Schoenberg introduces bill on Evanston’s township-dissolution issue
That energy and passion some speakers are expending like Realtor Lynn Heidt in opposition to a dissolution of Township services may be a warmup. State Sen. Jeff Schoenberg, on behalf of the city, has introduced legislation at the state level that would provide for a binding referendum to abolish Evanston Township government and turn over services to the city at the state level. (Bob Seidenberg\Staff Writer)
City of Evanston officials have a binding referendum proposal to abolish township government in the works should their March 20 advisory referendum question pass.
State Sen. Jeffrey Schoenberg, D-9th, of Evanston introduced legislation Wednesday on behalf of the city that provides for a future referendum proposal — this one binding — that would abolish township government and turn its services over to the city, including administration of General Assistance and Evanston Township assessor tax-advisory programs.

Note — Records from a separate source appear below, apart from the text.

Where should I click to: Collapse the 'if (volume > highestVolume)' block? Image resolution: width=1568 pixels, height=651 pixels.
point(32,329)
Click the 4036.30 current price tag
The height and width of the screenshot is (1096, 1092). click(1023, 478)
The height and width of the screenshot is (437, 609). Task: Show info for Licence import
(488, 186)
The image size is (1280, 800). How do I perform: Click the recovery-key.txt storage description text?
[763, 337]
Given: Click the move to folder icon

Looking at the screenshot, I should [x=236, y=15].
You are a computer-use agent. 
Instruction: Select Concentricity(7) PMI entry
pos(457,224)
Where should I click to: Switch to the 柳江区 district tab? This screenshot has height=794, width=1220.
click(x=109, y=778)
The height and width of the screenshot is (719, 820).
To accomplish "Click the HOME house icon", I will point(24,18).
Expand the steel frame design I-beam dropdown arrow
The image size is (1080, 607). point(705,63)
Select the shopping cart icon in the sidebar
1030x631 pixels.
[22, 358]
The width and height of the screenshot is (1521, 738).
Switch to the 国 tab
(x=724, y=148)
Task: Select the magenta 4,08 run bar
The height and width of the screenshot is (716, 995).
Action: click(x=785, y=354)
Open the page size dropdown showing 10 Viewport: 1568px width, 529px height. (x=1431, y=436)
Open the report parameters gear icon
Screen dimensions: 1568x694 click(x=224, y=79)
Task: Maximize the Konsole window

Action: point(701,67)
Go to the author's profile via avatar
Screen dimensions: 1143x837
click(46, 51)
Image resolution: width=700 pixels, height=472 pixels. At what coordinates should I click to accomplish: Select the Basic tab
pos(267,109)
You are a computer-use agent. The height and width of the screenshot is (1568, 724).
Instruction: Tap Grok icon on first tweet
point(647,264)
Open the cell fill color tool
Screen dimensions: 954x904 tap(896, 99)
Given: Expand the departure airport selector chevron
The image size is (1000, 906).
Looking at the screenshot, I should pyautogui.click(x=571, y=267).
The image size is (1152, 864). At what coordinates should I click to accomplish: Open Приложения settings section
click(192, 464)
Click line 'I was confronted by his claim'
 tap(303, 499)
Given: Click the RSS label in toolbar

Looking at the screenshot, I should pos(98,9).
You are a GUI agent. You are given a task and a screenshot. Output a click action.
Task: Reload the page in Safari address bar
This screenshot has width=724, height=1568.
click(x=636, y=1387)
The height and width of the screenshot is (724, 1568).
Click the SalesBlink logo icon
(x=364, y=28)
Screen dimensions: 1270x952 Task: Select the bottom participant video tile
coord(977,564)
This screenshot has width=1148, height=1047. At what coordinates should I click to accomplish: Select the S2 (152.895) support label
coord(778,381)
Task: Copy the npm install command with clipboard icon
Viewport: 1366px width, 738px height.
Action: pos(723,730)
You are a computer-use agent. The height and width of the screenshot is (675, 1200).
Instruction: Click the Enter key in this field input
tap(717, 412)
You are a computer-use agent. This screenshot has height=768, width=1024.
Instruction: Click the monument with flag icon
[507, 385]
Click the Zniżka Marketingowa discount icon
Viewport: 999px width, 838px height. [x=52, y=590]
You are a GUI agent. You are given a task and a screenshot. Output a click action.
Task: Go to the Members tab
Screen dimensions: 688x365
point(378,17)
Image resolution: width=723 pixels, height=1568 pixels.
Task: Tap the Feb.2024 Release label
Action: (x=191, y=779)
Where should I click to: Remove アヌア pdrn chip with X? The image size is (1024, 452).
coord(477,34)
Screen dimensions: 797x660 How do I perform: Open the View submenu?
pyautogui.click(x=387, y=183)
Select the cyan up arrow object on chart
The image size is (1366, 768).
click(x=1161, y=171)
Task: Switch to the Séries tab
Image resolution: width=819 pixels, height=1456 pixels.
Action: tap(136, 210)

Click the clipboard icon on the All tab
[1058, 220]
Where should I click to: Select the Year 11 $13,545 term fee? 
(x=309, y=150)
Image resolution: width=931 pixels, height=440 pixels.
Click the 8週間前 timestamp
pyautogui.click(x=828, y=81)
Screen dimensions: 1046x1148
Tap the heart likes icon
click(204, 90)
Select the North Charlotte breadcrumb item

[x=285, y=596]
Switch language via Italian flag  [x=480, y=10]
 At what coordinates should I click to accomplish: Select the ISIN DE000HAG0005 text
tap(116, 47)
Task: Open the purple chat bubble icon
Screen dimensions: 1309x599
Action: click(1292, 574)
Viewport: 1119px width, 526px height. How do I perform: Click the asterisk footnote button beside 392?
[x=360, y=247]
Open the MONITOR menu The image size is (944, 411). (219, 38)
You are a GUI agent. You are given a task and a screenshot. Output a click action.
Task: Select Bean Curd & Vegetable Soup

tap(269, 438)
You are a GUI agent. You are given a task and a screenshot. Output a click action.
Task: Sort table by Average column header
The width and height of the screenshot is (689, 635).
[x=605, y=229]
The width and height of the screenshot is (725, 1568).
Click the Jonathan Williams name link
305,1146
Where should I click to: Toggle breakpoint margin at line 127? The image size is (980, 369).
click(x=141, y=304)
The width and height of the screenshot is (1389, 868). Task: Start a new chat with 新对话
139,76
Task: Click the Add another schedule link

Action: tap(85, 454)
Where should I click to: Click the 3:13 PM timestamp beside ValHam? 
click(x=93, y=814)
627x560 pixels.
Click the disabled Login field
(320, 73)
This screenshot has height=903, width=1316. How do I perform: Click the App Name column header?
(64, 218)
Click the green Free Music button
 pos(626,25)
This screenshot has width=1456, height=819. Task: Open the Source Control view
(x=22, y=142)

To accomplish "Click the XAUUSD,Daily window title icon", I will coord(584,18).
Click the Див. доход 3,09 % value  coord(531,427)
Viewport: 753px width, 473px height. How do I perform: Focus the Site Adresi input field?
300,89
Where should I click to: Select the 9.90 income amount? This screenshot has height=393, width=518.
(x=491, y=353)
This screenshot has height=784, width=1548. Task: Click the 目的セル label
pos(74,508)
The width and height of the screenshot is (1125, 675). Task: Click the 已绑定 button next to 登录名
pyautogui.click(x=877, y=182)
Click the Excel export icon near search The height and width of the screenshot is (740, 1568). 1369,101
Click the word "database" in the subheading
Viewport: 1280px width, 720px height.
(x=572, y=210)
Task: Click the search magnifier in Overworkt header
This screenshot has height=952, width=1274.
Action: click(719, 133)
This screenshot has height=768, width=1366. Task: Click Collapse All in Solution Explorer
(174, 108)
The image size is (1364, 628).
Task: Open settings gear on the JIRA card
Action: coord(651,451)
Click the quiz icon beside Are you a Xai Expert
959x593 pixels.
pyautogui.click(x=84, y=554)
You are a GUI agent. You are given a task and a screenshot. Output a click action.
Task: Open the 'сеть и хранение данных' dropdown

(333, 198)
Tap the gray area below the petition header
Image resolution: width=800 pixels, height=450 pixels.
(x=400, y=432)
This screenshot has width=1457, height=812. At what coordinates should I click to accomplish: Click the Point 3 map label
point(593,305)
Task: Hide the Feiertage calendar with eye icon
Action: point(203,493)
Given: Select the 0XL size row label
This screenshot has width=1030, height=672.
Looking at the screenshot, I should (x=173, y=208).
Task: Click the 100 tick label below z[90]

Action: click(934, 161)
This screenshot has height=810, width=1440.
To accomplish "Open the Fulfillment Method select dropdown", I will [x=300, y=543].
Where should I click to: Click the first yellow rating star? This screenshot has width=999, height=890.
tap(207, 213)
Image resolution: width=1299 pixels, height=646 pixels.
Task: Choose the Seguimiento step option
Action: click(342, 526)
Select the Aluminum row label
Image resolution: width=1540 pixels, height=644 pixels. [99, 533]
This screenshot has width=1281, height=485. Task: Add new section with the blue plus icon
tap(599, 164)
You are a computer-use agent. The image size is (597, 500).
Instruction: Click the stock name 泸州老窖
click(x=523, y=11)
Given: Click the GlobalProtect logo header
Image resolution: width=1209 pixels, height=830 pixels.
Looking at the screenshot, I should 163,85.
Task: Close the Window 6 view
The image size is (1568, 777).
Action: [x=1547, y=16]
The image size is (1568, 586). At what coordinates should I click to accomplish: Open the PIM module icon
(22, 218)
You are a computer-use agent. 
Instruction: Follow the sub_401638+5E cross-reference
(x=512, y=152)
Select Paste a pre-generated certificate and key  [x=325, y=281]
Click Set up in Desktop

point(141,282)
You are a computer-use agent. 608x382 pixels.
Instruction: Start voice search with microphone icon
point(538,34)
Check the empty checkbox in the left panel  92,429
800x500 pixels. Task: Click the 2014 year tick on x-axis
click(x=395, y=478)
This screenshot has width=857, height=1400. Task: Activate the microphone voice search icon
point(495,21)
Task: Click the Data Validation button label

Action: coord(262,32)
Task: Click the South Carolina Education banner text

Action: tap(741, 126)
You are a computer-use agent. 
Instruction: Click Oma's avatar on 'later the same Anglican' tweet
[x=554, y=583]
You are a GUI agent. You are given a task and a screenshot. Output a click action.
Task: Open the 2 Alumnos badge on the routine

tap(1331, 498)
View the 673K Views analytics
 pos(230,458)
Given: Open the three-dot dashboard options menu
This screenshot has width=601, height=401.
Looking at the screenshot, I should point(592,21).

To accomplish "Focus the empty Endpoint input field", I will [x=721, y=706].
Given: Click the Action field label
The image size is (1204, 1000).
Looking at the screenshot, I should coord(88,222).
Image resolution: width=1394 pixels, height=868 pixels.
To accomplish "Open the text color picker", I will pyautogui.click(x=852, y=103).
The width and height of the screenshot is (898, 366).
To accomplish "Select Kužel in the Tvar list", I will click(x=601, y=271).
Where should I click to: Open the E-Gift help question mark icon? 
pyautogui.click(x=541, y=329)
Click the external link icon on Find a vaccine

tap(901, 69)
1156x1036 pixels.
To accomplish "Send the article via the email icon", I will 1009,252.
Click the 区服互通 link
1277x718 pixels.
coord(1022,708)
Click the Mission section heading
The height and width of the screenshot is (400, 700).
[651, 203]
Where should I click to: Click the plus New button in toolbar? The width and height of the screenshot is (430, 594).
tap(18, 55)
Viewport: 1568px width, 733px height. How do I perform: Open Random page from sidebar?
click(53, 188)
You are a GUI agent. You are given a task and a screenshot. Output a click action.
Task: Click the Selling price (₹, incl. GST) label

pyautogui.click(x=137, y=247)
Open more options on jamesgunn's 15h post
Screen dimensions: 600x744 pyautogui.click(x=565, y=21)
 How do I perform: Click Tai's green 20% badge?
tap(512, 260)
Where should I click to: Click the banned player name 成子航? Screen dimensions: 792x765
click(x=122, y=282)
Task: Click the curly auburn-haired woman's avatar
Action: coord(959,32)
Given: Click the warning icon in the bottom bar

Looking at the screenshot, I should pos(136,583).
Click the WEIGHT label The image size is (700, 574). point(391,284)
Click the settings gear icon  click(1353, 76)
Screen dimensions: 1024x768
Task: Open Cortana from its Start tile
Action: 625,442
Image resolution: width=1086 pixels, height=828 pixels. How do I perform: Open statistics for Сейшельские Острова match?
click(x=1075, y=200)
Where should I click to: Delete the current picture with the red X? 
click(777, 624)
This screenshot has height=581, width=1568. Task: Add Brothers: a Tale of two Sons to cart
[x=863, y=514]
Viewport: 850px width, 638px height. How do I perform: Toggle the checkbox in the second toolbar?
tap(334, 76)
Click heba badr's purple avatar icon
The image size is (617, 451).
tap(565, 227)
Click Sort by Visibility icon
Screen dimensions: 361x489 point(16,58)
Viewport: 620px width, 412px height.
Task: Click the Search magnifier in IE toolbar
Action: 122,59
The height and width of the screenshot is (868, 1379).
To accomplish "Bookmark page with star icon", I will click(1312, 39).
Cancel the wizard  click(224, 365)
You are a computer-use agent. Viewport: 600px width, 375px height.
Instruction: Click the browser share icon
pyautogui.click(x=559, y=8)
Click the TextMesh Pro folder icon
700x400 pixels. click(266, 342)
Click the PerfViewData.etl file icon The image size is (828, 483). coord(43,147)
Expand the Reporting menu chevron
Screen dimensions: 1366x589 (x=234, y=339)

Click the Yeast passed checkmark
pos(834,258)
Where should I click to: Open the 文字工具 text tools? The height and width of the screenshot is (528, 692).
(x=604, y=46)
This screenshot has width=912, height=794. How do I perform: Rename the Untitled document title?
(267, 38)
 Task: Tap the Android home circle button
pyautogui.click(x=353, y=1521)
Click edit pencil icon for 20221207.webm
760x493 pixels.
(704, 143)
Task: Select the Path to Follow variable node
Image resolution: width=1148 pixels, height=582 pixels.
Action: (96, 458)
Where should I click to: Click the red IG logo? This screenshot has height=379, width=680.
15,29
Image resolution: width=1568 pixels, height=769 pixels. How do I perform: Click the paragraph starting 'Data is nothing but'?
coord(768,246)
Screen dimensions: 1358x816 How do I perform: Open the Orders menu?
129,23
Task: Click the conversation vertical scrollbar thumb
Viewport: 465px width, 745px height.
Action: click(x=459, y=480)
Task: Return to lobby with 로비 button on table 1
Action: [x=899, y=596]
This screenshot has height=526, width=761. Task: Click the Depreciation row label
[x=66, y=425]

The city is currently holding informational issues on an advisory question on the March 20 ballot, asking voters whether the city should move forward on dissolving the township.
Community activist Betty Ester questioned the timing of the proposal, which Schoenberg introduced Wednesday in Springfield.
“Why are we spending all this time and money if the state is already moving that way,” Ester asked Thursday. “I thought it interesting: After they (City Council members) huff and puff (about the vote on the advisory referendum), then they go to the state legislature and ask them to work on the bill.”
Evanston City Manager Wally Bobkiewicz noted that aldermen voted to pursue the state legislation in November, at the same time they were moving to place the advisory referendum proposal on next month’s primary ballot.
He said the bill is the mechanism local officials believe is needed to move forward on the dissolution issue.
If Evanston Township voters vote “no” on the March 20 advisory dissolution question, “we won’t move forward, and if the bill hasn’t passed, we’ll ask Senator Schoenberg not to pursue it,” Bobkiewicz said.
Even if the bill were to pass — which he said is unlikely given the issues confronting state lawmakers in the current session — council members would still have to hold a new vote on the dissolution question.
Asked about the bill today, Schoenberg said he introduced the legislation at the city’s request. Previously, he had sought, also at the city’s request, sought a legal opinion from Illinois Attorney General Lisa Madigan’s office on the legality of a binding referendum on the township issue that would be put before Evanston residents only and not open the question to all Cook County voters.
A ‘steep climb’
“If the Evanston City Council has a request, I’m going to do my best to make it happen,” he said.
Either way, he warned the legislation introduced Wednesday faces “a steep climb.”
“I do believe the legislation will encounter significant opposition from Township Officials of Illinois who, based on past experience,” he said, “are very capable of mobilizing township office holders from around Illinois’s 102 counties to stop what they view as “the camel’s nose under the tent.”
Even under the most optimistic “Cubs-go-to-the-World Series” scenario, the legislation would not make it to Gov. Pat Quinn’s desk for his signature until well after the March 20 advisory referendum, he said.
The bill is specifically written to address only Evanston’s situation in amending township code. It lays out what services the city would assume under the change.
The advisory question before the voters on March 20 asks: “Should the Evanston Town Board continue to pursue the issue of dissolving Evanston Township?”
Language in bill
Language in the bill introduced by Schoenberg asks: “Shall the township organization be continued in Evanston Township? The votes shall be recorded as ‘Yes’ or ‘No.’”
Should the question pass, the bill proposes that the township organization cease on Jan. 1 of the calendar year following the year in which the question was voted.
In the informational meetings held thus far by the city on the advisory proposal, Ester and others have questioned the city’s motives for seeking to dissolve that form of government. They also voiced skepticism whether the city would continue providing the same level of services for poor residents of the township.
With February marking the start of Brotherhood Month, “we’re supposed to have heart,” Ester said. “Where is the love for people who need help the most?”
City officials have said that if township government were dissolved, the city is mandated to continue providing General Assistance and Emergency Assistance to the need. They also say provisions would be made to provide tax counseling and advisory services that some residents say has proved critical, as now rendered through the Township Assessor’s Office.